Rep. Patricia Schroeder (D) of Colorado pronounced her party to be leaderless and immobilized in the face of the Senate's balanced-budget proposal. That was during a press breakfast Oct. 31. Two days later the Democratic leadership pulled together their own balanced-budget plan. In a rare display of unity, Democrats voted for it almost unanimously.

However, O'Neill began delegating more of the leadership duties to deputies, while smoothing the way for majority leader Jim Wright (D) of Texas to succeed him.

But other House Democrats began moving to the fore. They included Mr. Wright's possible rival, Rep. Dan Rostenkowski (D) of Illinois. The powerful chairman of the House Ways and Means Committee skillfully guided the huge tax-overhaul bill through his committee and the House.

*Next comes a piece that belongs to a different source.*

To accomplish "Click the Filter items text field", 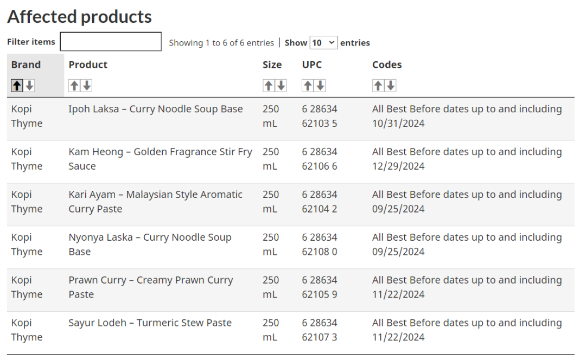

House Democratic whip Thomas S. Foley of Washington state, a moderate with the skills of a diplomat, grew more visible. He led his party in the balanced-budget bill negotiations.

Among other lawmakers, a brash freshman put an indelible stamp on the session. Sen. Phil Gramm (R) of Texas, a single-minded former economist, came up with the term ``sequestration'' and shook Washington. The balanced-budget act that he helped write and single-mindedly pushed would force deficit cutting, or else require the president to ``sequester,'' or impound, federal funds.

Sen. Jake Garn (R) of Utah went the highest, literally, of any senator during the term -- by becoming a space-shuttle astronaut.

Some of the towering figures of the Senate announced they would be retiring in 1986. Barry Goldwater (R) of Arizona, the gruff dean of conservatives and former presidential candidate, said he would call it quits.

Sen. Russell Long (D) of Louisiana, who for many years was master of tax-writing in the upper chamber, will retire.

So will the President's closest senatorial friend, Sen. Paul Laxalt (R) of Nevada, and Maryland moderate Republican Charles McC. Mathias and Democratic Sen. Thomas F. Eagleton.